-------- TEXTE À ANALYSER

Comme pour tout changement, c’est tout à fait normal d’avoir du scepticisme.
Les débats suscités par cette pétition sont pourtant encourageants car même les sceptiques proposent de solutions alternatives ; ce qui veut dire qu’il y a une prise de conscience sur la réalité du problème. Maintenant, nous avons aussi des mentalités un peu cliché, rétrogrades et à ces personnes, nous voulons juste demander de regarder un peu plus autour d’eux. Notre société a évolué et continue d’évoluer. Nous n’avons pas le choix que de nous adapter, et la résistance au changement n’empêchera pas les évolutions autour de nous.
Il faut réfléchir à des alternatives pour permettre une meilleure conciliation de la vie en famille et celle professionnelle pour les femmes.
Pour ceux qui sont sceptiques à cause d’un possible effet négatif sur l’embauche des femmes, les données de la Banque Mondiale nous indiquent que cela n’a pas été le cas en Gambie, au contraire on a observé dans ce pays une hausse régulière de la participation des femmes au marché du travail. Je pense aussi que ce n’est pas juste de se dire que le Burkina doit attendre d’être plus riche pour penser à réformer le congé de maternité parce que c’est une réalité qui nous rattrapera tôt ou tard et mieux vaut s’y préparer dès maintenant. Il y a quelques années de cela on n’aurait jamais imaginé que le télétravail pourrait être une alternative à la présence physique au bureau, mais les entreprises ont dû s’adapter à cause du coronavirus. N’attendons pas d’être mis devant le fait accompli pour concevoir qu’il faut réfléchir à des alternatives pour permettre une meilleure conciliation de la vie en famille et celle professionnelle pour les femmes.
Pour ceux qui pensent que le congé de paternité de 4 semaines est trop long, j’aimerais leur dire que 4 semaines ça passe très vite. Nous sommes convaincues qu’il y a des pères, qui, si on leur donnait l’occasion, s’impliquerait davantage dans l’éducation des enfants et cela dès leur naissance, le point 3 leur offre cette opportunité. On ne s’attend pas à ce que tout soit parfait dès la première année de la mise en application de la réforme mais avec la sensibilisation et avec le temps nous sommes convaincues que le congé de paternité plus long sera bénéfique pour toute la famille.

----------------

TÂCHES À RÉALISER.
A – Extrayez du texte à analyser le passage qui va de « Pour ceux qui pensent » jusqu'à « toute la famille. » inclus.
B – D'après les données de la Banque Mondiale citées dans le texte à analyser, qu'a-t-on observé en Gambie ?

-------- ENTRÉES DU CORPUS

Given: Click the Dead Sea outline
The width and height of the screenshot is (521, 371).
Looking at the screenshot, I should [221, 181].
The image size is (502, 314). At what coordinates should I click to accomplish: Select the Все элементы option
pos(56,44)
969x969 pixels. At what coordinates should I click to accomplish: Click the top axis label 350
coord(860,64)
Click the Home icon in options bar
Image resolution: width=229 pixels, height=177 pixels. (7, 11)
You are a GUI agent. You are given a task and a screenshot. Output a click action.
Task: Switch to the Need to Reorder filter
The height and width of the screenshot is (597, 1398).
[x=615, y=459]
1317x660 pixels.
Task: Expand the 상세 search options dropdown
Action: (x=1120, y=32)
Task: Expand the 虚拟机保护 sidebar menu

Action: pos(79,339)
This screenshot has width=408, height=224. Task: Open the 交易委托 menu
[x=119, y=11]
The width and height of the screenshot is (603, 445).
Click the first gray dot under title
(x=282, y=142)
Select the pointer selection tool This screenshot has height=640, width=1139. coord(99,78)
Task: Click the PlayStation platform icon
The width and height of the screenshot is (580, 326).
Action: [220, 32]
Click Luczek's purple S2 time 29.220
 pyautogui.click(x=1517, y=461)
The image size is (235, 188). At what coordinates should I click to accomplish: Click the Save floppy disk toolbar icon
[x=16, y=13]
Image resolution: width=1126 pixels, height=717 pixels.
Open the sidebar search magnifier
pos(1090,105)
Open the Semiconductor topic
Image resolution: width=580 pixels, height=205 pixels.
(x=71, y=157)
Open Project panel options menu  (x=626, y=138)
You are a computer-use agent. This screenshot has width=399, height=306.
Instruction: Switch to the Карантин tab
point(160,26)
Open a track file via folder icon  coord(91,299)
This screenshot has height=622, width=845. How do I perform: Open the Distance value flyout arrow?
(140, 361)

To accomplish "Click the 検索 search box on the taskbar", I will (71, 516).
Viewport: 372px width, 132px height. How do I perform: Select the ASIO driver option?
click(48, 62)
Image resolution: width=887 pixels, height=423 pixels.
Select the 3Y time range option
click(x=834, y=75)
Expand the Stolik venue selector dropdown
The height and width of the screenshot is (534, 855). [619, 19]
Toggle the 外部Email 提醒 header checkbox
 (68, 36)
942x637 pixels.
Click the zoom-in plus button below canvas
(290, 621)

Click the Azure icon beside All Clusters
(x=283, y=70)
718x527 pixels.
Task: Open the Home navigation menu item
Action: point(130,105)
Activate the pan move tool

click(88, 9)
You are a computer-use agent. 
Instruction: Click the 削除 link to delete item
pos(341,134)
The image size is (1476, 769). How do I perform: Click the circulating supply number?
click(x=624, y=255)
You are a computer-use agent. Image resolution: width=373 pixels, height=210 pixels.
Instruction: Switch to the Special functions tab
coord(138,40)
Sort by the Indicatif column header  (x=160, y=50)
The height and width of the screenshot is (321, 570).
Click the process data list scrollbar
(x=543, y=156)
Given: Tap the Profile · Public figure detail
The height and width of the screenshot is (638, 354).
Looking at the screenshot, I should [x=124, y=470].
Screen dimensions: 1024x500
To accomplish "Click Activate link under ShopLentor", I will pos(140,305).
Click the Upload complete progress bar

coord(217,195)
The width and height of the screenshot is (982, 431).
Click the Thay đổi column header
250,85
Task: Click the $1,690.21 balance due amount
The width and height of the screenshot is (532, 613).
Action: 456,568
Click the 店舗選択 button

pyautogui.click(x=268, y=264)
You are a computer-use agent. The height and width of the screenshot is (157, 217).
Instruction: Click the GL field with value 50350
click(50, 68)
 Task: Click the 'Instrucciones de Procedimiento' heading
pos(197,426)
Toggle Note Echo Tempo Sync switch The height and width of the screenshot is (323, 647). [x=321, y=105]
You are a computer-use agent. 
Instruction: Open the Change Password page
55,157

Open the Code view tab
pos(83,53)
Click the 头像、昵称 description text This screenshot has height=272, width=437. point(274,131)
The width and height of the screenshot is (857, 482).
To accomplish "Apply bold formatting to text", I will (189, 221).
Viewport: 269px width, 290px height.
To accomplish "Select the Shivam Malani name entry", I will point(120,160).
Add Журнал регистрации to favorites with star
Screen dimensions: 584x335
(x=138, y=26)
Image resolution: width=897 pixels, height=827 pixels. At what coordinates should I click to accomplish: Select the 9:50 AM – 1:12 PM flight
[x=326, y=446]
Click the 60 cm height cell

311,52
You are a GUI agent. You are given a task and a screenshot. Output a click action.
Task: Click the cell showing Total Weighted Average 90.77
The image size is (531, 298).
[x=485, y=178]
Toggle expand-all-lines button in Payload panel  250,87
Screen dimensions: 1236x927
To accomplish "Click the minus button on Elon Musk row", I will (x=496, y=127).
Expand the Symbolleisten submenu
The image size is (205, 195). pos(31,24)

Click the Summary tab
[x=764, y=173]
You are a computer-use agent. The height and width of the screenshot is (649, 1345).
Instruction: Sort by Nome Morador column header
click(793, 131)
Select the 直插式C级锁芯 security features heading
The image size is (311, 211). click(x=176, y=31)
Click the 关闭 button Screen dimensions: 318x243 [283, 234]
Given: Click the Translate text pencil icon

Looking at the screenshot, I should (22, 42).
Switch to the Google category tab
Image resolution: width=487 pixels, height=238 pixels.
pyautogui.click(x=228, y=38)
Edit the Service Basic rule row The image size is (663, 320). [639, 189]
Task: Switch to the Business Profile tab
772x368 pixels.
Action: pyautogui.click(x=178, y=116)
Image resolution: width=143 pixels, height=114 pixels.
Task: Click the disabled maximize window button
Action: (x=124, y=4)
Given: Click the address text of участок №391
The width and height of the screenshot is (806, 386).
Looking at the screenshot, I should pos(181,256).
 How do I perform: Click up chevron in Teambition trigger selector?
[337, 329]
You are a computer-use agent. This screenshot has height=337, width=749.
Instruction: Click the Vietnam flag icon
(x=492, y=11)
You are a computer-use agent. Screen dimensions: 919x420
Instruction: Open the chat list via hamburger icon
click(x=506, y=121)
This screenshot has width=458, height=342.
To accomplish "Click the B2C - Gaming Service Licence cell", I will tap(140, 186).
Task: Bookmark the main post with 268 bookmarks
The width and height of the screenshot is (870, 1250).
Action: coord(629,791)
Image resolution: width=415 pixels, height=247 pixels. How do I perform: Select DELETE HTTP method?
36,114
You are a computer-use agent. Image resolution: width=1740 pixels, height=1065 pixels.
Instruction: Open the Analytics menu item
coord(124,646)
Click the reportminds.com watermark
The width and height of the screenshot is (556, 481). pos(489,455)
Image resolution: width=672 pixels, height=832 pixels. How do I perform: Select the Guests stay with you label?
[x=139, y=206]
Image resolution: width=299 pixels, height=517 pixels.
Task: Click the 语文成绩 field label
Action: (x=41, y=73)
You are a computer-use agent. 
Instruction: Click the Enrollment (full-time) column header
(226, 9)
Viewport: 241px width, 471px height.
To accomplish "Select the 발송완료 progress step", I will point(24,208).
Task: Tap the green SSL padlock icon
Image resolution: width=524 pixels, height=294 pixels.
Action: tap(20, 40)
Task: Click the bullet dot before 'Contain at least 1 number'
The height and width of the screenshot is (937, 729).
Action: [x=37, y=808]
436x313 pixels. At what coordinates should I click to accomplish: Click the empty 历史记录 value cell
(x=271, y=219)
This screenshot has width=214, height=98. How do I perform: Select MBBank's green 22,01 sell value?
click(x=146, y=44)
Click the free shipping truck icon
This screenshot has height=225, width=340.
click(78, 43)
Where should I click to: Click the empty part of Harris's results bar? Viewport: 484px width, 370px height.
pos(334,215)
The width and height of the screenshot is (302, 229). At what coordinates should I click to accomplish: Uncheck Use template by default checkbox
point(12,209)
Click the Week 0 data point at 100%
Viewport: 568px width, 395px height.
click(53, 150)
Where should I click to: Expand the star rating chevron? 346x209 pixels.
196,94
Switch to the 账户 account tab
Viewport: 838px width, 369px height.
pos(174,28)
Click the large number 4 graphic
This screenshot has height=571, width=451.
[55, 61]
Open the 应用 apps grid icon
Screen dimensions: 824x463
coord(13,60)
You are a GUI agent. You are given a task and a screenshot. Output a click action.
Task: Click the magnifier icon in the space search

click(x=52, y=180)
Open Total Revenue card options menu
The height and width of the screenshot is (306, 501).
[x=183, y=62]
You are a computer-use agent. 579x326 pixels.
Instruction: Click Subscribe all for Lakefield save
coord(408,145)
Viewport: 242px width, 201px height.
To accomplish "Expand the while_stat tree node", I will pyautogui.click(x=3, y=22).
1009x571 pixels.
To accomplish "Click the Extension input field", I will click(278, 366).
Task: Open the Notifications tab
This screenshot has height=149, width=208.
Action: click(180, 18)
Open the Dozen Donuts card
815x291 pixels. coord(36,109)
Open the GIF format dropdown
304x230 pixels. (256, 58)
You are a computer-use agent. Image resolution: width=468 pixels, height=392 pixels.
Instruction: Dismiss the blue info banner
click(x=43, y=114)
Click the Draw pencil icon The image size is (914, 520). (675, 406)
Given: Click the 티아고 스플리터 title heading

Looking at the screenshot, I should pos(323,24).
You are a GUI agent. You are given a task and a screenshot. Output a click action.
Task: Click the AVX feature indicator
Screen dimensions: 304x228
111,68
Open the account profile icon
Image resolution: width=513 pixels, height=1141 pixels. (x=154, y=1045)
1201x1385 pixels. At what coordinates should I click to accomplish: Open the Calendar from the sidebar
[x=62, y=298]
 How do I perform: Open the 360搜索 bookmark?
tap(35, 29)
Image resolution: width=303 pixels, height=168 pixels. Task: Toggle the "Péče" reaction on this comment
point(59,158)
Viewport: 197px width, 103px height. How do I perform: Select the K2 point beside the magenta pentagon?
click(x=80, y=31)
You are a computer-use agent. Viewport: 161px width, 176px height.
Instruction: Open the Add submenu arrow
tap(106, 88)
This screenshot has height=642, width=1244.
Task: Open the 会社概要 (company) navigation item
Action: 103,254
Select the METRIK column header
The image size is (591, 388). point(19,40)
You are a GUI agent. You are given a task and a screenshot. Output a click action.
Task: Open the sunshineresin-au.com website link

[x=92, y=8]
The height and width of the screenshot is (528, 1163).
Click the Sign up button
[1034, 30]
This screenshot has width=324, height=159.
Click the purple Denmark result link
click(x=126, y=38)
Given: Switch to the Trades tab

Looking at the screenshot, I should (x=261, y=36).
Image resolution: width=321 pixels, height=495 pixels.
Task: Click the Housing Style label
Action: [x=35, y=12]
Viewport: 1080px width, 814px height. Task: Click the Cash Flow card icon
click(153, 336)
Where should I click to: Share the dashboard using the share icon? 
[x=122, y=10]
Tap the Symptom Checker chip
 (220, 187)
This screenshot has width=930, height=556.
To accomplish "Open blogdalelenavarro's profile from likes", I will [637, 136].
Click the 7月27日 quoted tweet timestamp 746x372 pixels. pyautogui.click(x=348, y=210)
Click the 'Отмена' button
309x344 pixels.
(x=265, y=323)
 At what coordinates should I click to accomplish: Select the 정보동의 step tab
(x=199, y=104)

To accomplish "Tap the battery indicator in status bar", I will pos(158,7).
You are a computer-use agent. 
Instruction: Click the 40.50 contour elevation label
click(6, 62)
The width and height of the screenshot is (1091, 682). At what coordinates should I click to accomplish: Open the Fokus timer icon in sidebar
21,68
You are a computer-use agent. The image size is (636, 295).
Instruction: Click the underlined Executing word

----------------

RÉPONSES PAR TÂCHE.
A –
Pour ceux qui pensent que le congé de paternité de 4 semaines est trop long, j’aimerais leur dire que 4 semaines ça passe très vite. Nous sommes convaincues qu’il y a des pères, qui, si on leur donnait l’occasion, s’impliquerait davantage dans l’éducation des enfants et cela dès leur naissance, le point 3 leur offre cette opportunité. On ne s’attend pas à ce que tout soit parfait dès la première année de la mise en application de la réforme mais avec la sensibilisation et avec le temps nous sommes convaincues que le congé de paternité plus long sera bénéfique pour toute la famille.

B – Une hausse régulière de la participation des femmes au marché du travail.